Tien has grown up in England with a backdrop of violence and retribution, especially as his older brother gets deeper into his life with a Triad gang. Tien is even inducted into the gang, though he has questions and misgivings the entire time.
Now he’s been coerced to go on a hit with a Japanese samurai sword, forced into a confrontation that will test his loyalties, not just to his brother, but to his Vietnamese cultural heritage.
Writer-director Lab Ky Mo creates that rarity in the short film world: a character-driven crime drama that manages to balance its suspense-driven forward momentum with Tien’s memories and emotions, weaving them together to explore the intersection of family, loyalty and violence, especially when one is an outsider in a strange land.
There are flourishes of violence, which suits the dark milieu and subject matter, but the focus is on the undertow of Tien’s emotional and mental landscape. The narrative is structured like a puzzle, toggling between Tien’s childhood memories, his involvement with the gang and his brother’s growing descent into violence.
The storytelling isn’t straightforward but with a judicial, fluid approach to editing, it covers much emotional ground, putting viewers deep into Tien’s headspace and competing emotions.
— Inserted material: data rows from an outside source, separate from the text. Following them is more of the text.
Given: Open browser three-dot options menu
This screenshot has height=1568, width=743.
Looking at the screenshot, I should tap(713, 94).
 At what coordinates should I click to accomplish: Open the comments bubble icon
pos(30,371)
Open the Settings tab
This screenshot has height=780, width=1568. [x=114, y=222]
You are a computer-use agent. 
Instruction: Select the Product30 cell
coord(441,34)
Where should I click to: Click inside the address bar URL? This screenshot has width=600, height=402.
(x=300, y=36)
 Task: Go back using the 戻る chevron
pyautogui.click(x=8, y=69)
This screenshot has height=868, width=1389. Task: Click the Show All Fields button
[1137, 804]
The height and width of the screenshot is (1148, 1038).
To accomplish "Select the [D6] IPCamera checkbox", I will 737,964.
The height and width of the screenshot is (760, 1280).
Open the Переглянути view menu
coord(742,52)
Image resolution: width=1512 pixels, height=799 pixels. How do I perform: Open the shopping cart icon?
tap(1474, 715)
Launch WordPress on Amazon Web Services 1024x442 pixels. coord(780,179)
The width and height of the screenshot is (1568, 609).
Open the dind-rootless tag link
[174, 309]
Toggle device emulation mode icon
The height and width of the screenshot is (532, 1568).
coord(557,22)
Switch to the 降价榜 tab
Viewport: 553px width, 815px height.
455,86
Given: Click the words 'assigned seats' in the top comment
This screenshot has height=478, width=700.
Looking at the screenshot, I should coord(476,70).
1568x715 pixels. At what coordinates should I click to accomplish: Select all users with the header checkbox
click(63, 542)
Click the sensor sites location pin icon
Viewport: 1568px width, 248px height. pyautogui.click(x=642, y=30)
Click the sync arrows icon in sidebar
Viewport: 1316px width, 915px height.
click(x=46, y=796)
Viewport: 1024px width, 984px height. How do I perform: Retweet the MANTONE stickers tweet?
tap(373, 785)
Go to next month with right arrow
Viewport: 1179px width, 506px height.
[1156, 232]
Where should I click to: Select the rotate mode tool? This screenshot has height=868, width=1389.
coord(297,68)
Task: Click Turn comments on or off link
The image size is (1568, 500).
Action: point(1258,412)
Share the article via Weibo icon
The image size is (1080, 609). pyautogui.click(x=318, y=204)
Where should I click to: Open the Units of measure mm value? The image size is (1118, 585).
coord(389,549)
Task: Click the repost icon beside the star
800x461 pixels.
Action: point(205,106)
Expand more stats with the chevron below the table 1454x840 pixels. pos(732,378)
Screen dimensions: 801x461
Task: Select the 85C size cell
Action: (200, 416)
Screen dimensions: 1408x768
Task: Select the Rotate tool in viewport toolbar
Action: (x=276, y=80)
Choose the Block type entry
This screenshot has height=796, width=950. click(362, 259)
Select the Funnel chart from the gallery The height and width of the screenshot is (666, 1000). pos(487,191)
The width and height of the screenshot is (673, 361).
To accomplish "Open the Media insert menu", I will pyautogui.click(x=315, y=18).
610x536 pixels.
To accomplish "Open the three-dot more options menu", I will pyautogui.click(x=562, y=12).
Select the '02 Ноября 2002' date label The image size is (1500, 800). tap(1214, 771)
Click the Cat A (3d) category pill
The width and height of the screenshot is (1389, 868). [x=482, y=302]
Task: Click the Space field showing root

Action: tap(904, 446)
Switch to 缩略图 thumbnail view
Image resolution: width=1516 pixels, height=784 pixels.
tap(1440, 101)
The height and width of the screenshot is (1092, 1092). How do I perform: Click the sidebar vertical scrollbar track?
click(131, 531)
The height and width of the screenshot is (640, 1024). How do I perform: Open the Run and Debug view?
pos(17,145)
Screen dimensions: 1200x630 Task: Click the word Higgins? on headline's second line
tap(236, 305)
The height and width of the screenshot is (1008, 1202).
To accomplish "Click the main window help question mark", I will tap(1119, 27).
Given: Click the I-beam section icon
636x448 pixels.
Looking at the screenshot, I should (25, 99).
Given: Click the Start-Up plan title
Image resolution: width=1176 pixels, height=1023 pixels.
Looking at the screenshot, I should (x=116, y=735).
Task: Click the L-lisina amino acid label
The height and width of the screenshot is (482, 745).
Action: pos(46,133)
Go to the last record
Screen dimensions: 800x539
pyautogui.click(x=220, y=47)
Tien is torn between his loyalty to his brother, who seems to be the only family he has, and his nascent sense of moral compass.
He doesn’t want to let go of his brother, but he also had growing misgivings about the gang and what it’s doing to his brother. He likes perhaps the sense of protection and belonging he gets from the gang — but their propensity for violence troubles the sensitive young man, always keenly observant of the behavior and nuances around him. When Tien becomes romantically entangled with a girl whose brother runs afoul of the gang, the currents of tension crest into a dangerous confrontation, and Tien must decide where his loyalties truly lie.
“Japanese Samurai Sword” takes the elements of a crime thriller, and with great skill and sensitivity, weaves in a more personal, intimate portrayal of an immigrant experience, an interrogation of loyalty and family and just where a person’s identity lies in such a complicated matrix of influences. Audiences may be drawn in by the tension and suspense, but they will be compelled by a powerfully wrought portrait of a young man caught between worlds — between right and wrong, and loyalty and love — and who must find his own path through all competing cross-currents of his life.